Cette traversée est évidemment prétexte pour l'auteur à dépeindre au lecteur tous ces personnages comme si ceux-ci vivaient en vase clos, ce qui est un peu le cas. Mais le plus frappant, c'est qu'il n'y a là-dedans aucun héros. Tous sont faibles ou carrément lâches - sauf peut-être Mrs Treadwell et, assez paradoxalement, les insupportables danseurs espagnols. Oui, en cette année 1931 et sur ce bateau où tout le monde (ou presque) parle de Dieu et de la religion, l'intolérance est partout.
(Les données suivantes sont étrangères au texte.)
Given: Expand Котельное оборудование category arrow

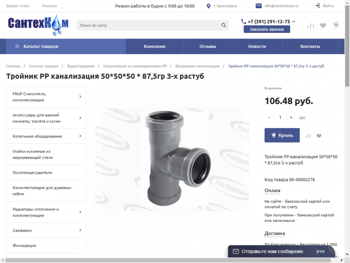Looking at the screenshot, I should 80,136.
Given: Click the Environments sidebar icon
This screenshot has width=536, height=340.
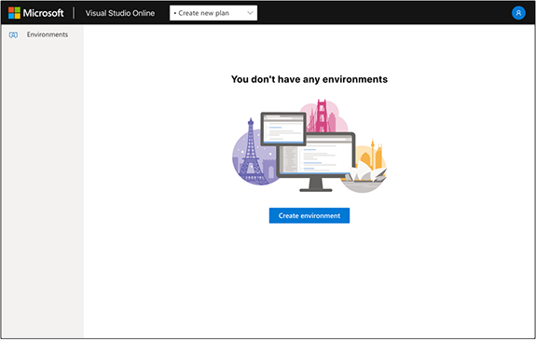Looking at the screenshot, I should click(x=13, y=34).
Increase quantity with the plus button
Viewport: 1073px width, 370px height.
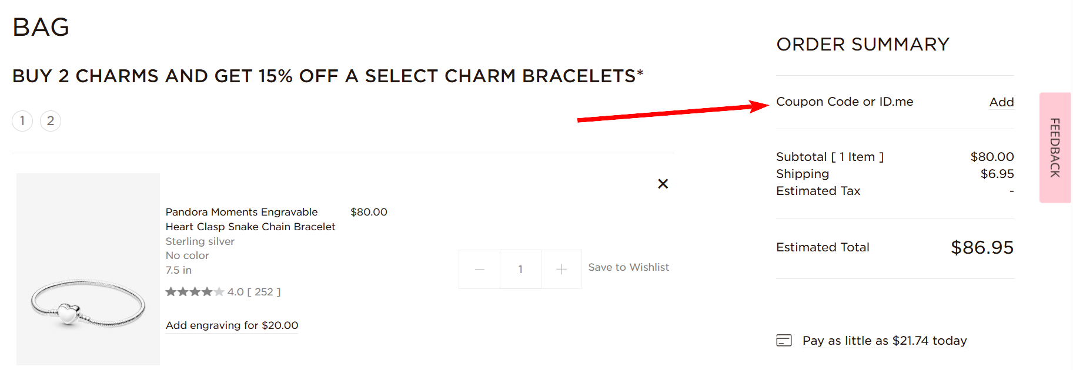click(561, 270)
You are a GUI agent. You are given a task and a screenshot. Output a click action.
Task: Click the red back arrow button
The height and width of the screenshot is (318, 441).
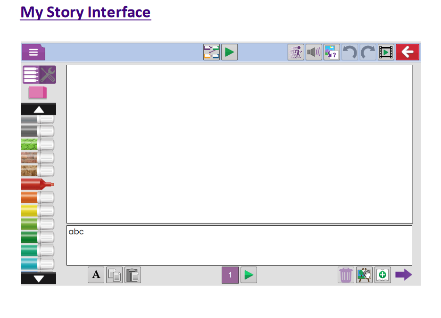click(x=408, y=52)
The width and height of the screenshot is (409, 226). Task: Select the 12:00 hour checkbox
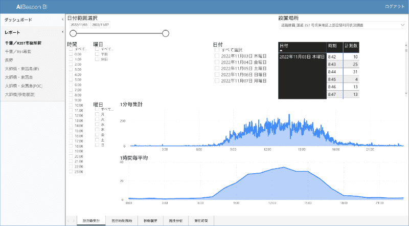pyautogui.click(x=71, y=115)
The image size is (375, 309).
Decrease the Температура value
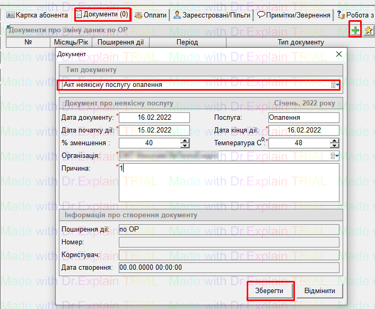(x=335, y=145)
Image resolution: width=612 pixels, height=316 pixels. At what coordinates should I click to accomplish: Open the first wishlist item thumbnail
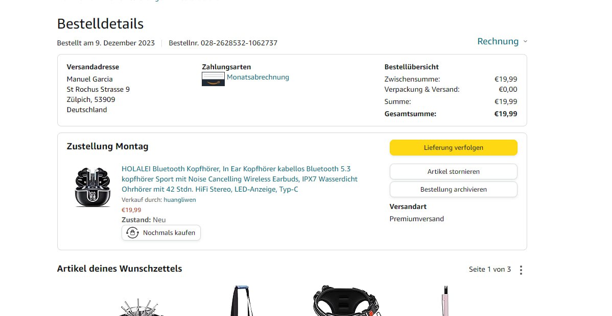[140, 307]
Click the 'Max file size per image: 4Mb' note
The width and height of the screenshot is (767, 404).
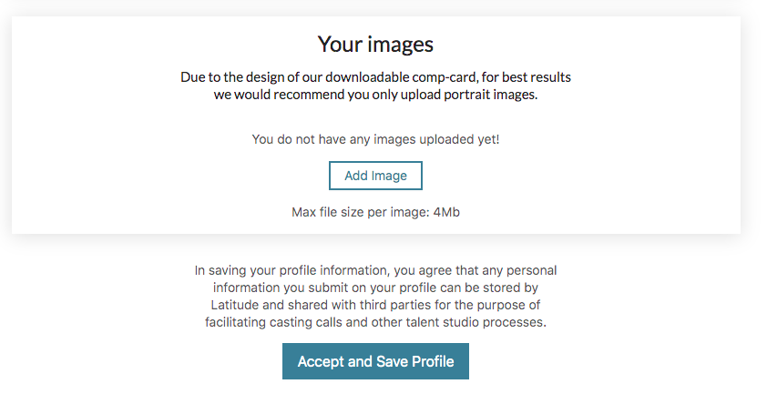click(375, 212)
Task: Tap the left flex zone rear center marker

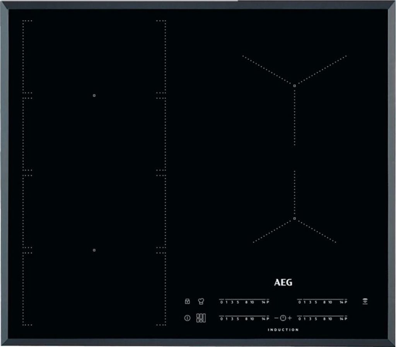Action: point(94,95)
Si Herr Rieber et Lizzi préfigurent les Nazis types, Herr Löwenthal, qui n'a que dégoût pour les goyim, estime que les prostituées non-juives ne sont que "de la viande" et déclare froidement à Freytag que la femme de celui-ci "a trahi sa race" en l'épousant, lui, l'Allemand "impur", ne brille guère par son ouverture d'esprit. Sauf en affaires peut-être car, s'il estime posséder le seul vrai Dieu, la chose ne l'empêche pas d'avoir fait fortune dans une fabrique ... d'objets religieux (chapelets, images saintes, crucifix, etc ...) pour chrétiens.
Si Herr Rieber et Lizzi, toujours eux, parlent de supprimer les "génétiquement déficients", on doit à la Vérité de préciser qu'ils ne sont pas les seuls à regarder avec horreur le corps trop court et bossu de Herr Glocken.
Après l'avoir relu, je me suis demandé si "La Nef des Fous" pourrait paraître aujourd'hui, dans le contexte actuel. En tous cas, je suis heureuse de le posséder. Et je vous le recommande. C'est un livre narquois, féroce et cynique qui nous renvoie tous à nos mauvais penchants et qui refuse tout angélisme (ah ! que ça fait du bien, ça !) Et bien qu'il s'agisse surtout d'une étude de caractères très approfondie, c'est aussi une subtile et très brillante démonstration de l'état d'esprit qui régnait à l'aube de la prise de pouvoir par Hitler en Allemagne.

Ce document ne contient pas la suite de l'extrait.